- [INSTRUCTIONS FOR THE TASK]:
Each entry is to be retyped exactly as it appears, and each image is to be dropped.

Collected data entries
┌──
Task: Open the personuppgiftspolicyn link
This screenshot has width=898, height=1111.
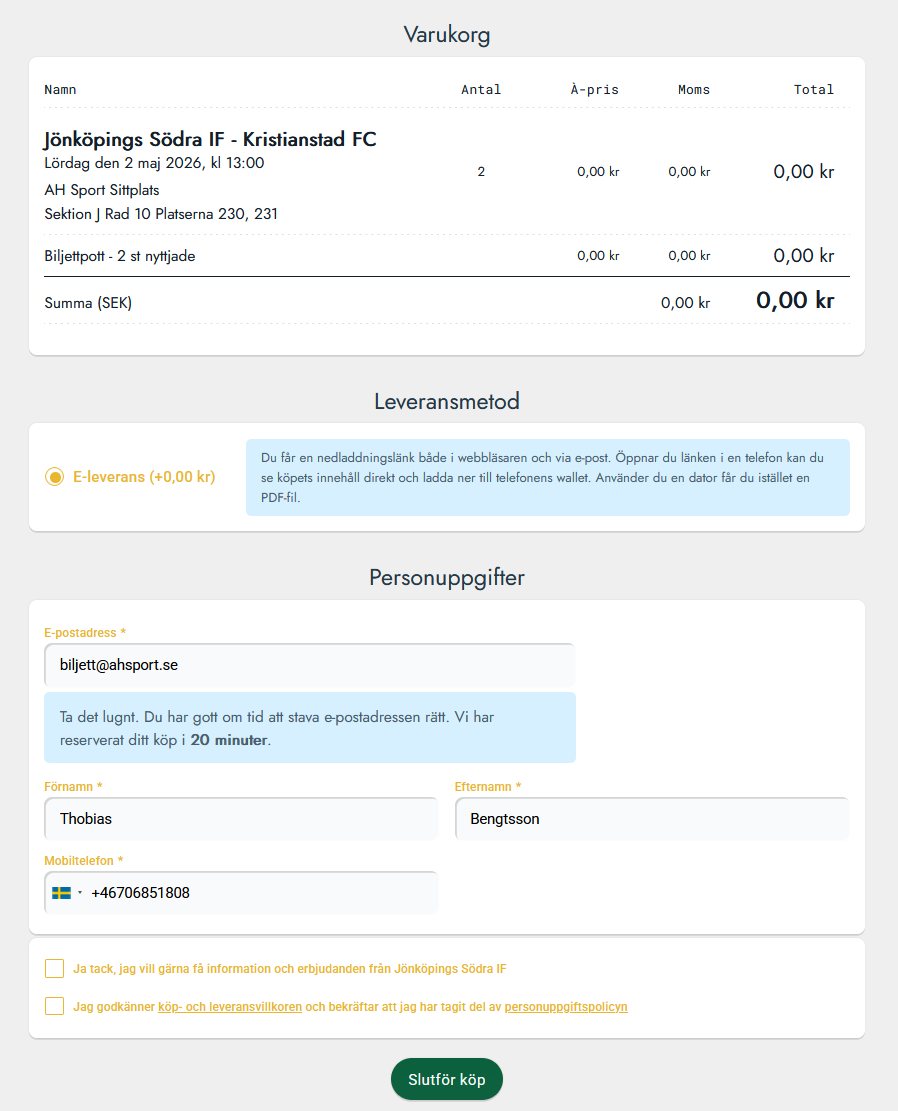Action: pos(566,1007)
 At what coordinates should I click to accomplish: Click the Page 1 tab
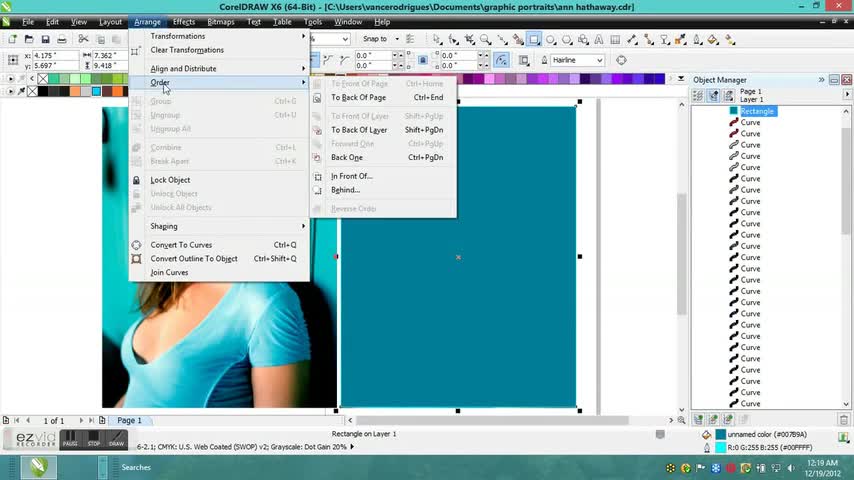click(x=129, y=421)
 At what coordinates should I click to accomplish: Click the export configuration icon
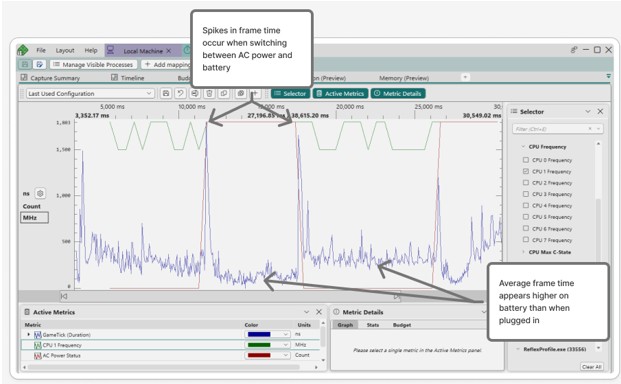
└──
- [WRITTEN SOLUTION]:
Task: Open the personuppgiftspolicyn link
This screenshot has width=898, height=1111.
Action: pos(566,1007)
 At what coordinates should I click to accomplish: Click the Page 1 tab
click(x=129, y=421)
 At what coordinates should I click to accomplish: Click the export configuration icon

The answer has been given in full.